Novartis atrasentan Phase III data show clinically meaningful proteinuria reduction further advancing company's IgA nephropathy (IgAN) portfolio

• In the ALIGN study, atrasentan, in addition to supportive care with a renin-angiotensin system (RAS) inhibitor, demonstrated a statistically significant 36.1% proteinuria (protein in urine) reduction vs. placebo + supportive care at 36 weeks¹
  
  
• Endothelin A (ETA) receptor activation contributes to elevated proteinuria in IgAN^2-5; atrasentan is a potent, selective ETA receptor antagonist with potential to reduce persistent proteinuria and preserve kidney function for a broad patient population¹
  
  
• IgAN is a heterogeneous, progressive, rare kidney disease with a need for effective, targeted therapies^6,7; up to 30% of patients with persistent proteinuria (≥1 g/day) progress to kidney failure within 10 years⁸
  
  
• Through its rare kidney disease portfolio, Novartis is committed to exploring a range of treatment options with different modes of action to slow IgAN progression

EAST HANOVER, N.J., May 25, 2024 /PRNewswire/ -- Novartis today presented results from a pre-specified interim analysis of the Phase III ALIGN study of atrasentan, an investigational oral selective endothelin A (ETA) receptor antagonist, in patients with IgA nephropathy (IgAN)¹. Patients treated with atrasentan, in addition to supportive care (maximally tolerated and stable dose of a renin-angiotensin system [RAS] inhibitor), achieved a 36.1% (p<0.0001) reduction in proteinuria (as measured by 24-hour urine protein to creatinine ratio [UPCR]) at 36 weeks when compared to placebo on top of supportive care¹. The results were presented during a late-breaking clinical trials session at the European Renal Association (ERA) Congress¹. The study also showed atrasentan has a favorable safety profile consistent with previously reported data^1,9.

Proteinuria reduction is a recognized surrogate marker correlating with delaying progression to kidney failure and has been used as an endpoint in IgAN clinical trials to support accelerated regulatory approvals¹⁰. US FDA submission for atrasentan in IgAN is on track for the first half of 2024.  

"For those living with IgAN and their families, the disease can have a significant impact not only physically, but also mentally.

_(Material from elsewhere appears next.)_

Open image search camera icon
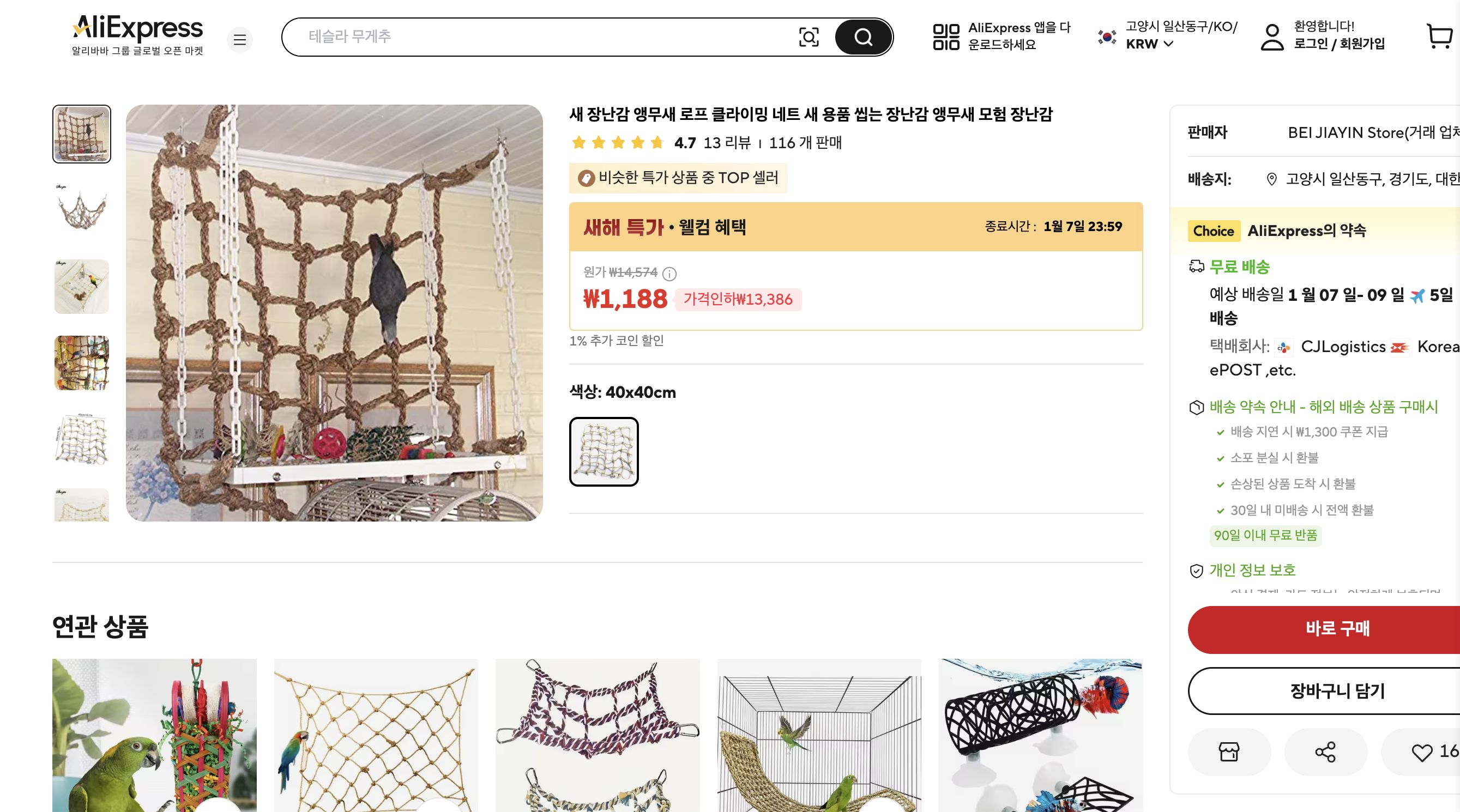Image resolution: width=1460 pixels, height=812 pixels. tap(808, 38)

When my son Eddie was diagnosed with IgAN 20 years ago, there were no FDA-approved medicines developed to treat IgAN. That was as devastating as the diagnosis itself because we felt completely in the dark about how to manage the condition," said Bonnie Schneider, Director and Co-Founder, IgAN Foundation. "It's a disease that affects people differently, and what works for one person may not work for another. We're pleased to see ongoing research into different treatments and are excited for a future where the community will have options to meet their individual needs." 

The ALIGN study continues in a blinded manner, and therefore only limited interim analysis results can be presented^11,12. The final analysis, including the key secondary endpoint of change from baseline in estimated glomerular filtration rate (eGFR) at 136 weeks, and the results in participants receiving a sodium-glucose co-transporter-2 (SGLT2) inhibitor as background care in an exploratory cohort, is expected in 2026^11,12.  

"ETA receptor activation causes proteinuria, which is usually one of the first clinical signs of IgAN. Patients with persistent proteinuria have a poorer prognosis and are more likely to progress to kidney failure," said Professor Hiddo Heerspink, Professor of Clinical Trials and Personalized Medicine at the Department of Clinical Pharmacy and Pharmacology at the University Medical Center Groningen and ALIGN blinded Steering Committee Chair. "We need targeted treatment options that can support patients with IgAN across the care pathway. These data from the ALIGN study further demonstrate the ability of atrasentan to significantly reduce proteinuria and, if approved, its potential to become a new foundational treatment for people living with IgAN that can be seamlessly added to current supportive therapy."

"Atrasentan has the potential to help transform how IgAN is managed for many people living with this complex illness," said David Soergel, M.D., Global Head, Cardiovascular, Renal and Metabolism Development Unit, Novartis. "Our multi-product IgAN portfolio aims to address the needs of a broad, heterogenous patient population with different modes of action to target distinct drivers of the disease, with the ultimate goal of improving patient care in this therapeutic area."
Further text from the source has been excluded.